Venezolanos varados en el interior están solapados por los repatriados
Los más de 60.000 connacionales que el régimen de Nicolás Maduro asegura que regresaron al país han sido «ayudados» e ingresados a espacios habilitados como refugios, para luego de hacerles la prueba de coronavirus y tras haber cumplido con la cuarentena, enviarlos a sus estados de origen. Se han hecho más de seis vuelos de repatriación desde el inicio de la pandemia, pero todo pinta a que esos venezolanos son prioridad y no aquellos que se quedaron varados en otros estados del interior.
Según Luis Alberto Salazar, presidente del Comité de Usuarios de Transporte Público, en conjunto con Venetur se creó un programa público llamado «Retorno a casa», con el que «se está beneficiando con un 90% de participación a los usuarios que quedaron aislados desde la contingencia en Caracas», y a penas a un 10% a los varados que están en las regiones.
El vocero señaló que han movilizado aproximadamente a 500 venezolanos por todo el territorio nacional, «teniendo como eje los buses de Venetur y toda la logística que permite la Zona Operativa de Defensa Integral (Zodi) en Fuerte Tiuna,» y que espera que en los próximos meses puedan ayudar a movilizar a más migrantes internos.
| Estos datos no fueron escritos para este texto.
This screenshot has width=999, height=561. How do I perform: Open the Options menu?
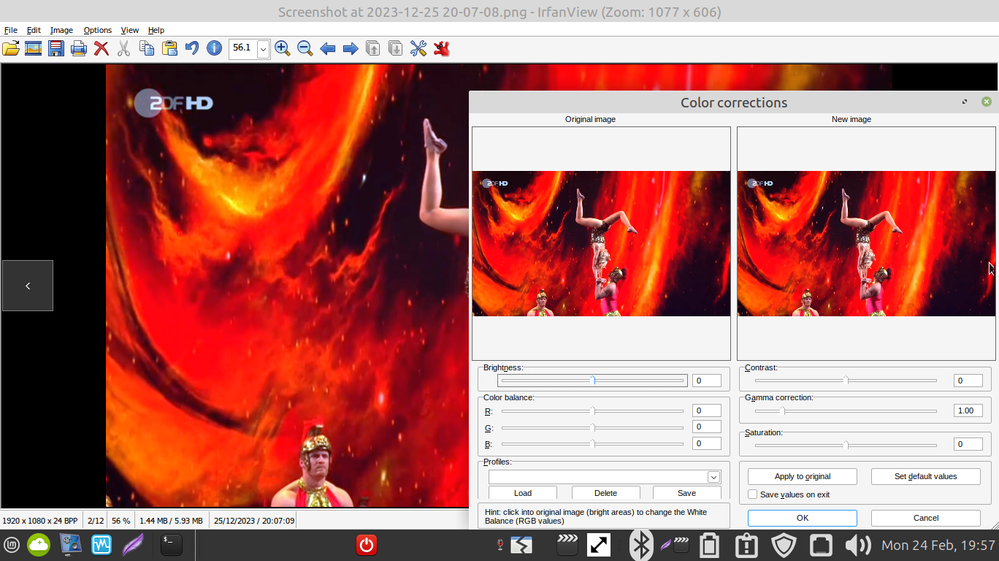click(x=97, y=30)
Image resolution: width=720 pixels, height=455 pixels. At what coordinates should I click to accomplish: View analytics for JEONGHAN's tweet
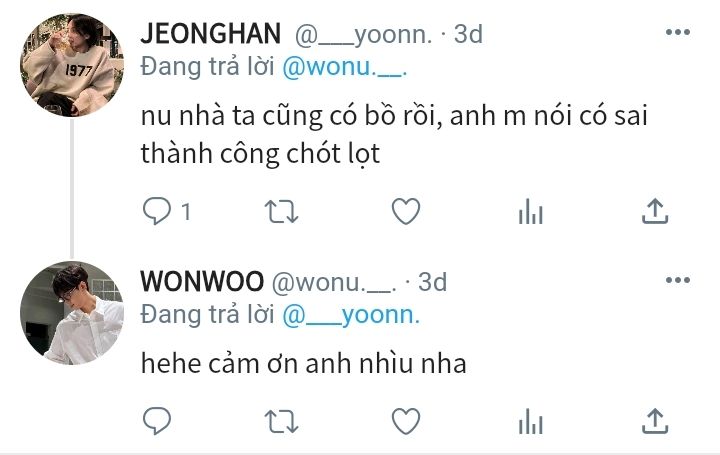click(x=531, y=212)
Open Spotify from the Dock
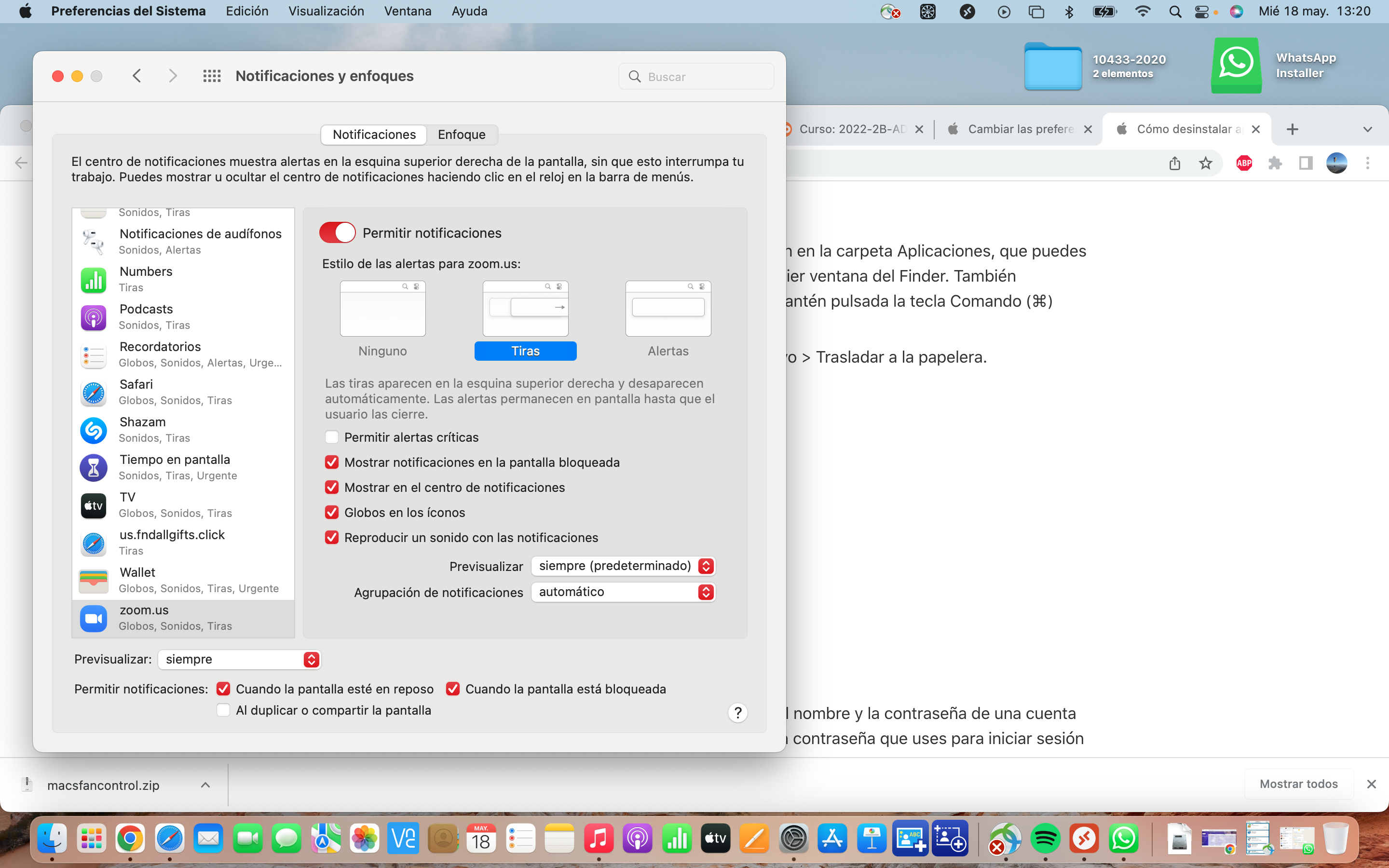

Sin embargo, mientras eso ocurre, la pandemia sigue desgarrando el bolsillo de los venezolanos y hace cada vez más difícil que el varado pueda mantenerse en el lugar en el que lo agarró la cuarentena sin ningún tipo de ingreso.
Bonerges Valiente y su esposa, ambos venezolanos y adultos mayores, están varados en Escuque, en el estado Trujillo, desde que inició el período de confinamiento. El lugar en donde han vivido por varios años está a unos cuantos kilómetros del estado andino, pero si estuviesen más jóvenes se fueran hasta caminando, pues lo que les cobran por llevarlos hasta su hogar, en Barcelona, Anzoátegui, redobla lo que reciben de pensión.
Él, de 64 años y dueño de un cyber para garantizar la comida en su casa, tiene más de tres meses sin trabajar y «estoy en casa de un familiar, sin ingresos aquí, imagínate. A expensas de una hermana, y la situación tan fuerte que está», comentó el anzoatiguense.
En la casa de Valiente no quedó nadie, razón por la que podría correr el riesgo de que los que les gusta lo ajeno hagan de la suyas. Para evitar que eso pase, algunas de sus hijas que viven allá van cada cierto tiempo a darle una vuelta a la casa, pero «nunca es lo mismo», la preocupación es recurrente.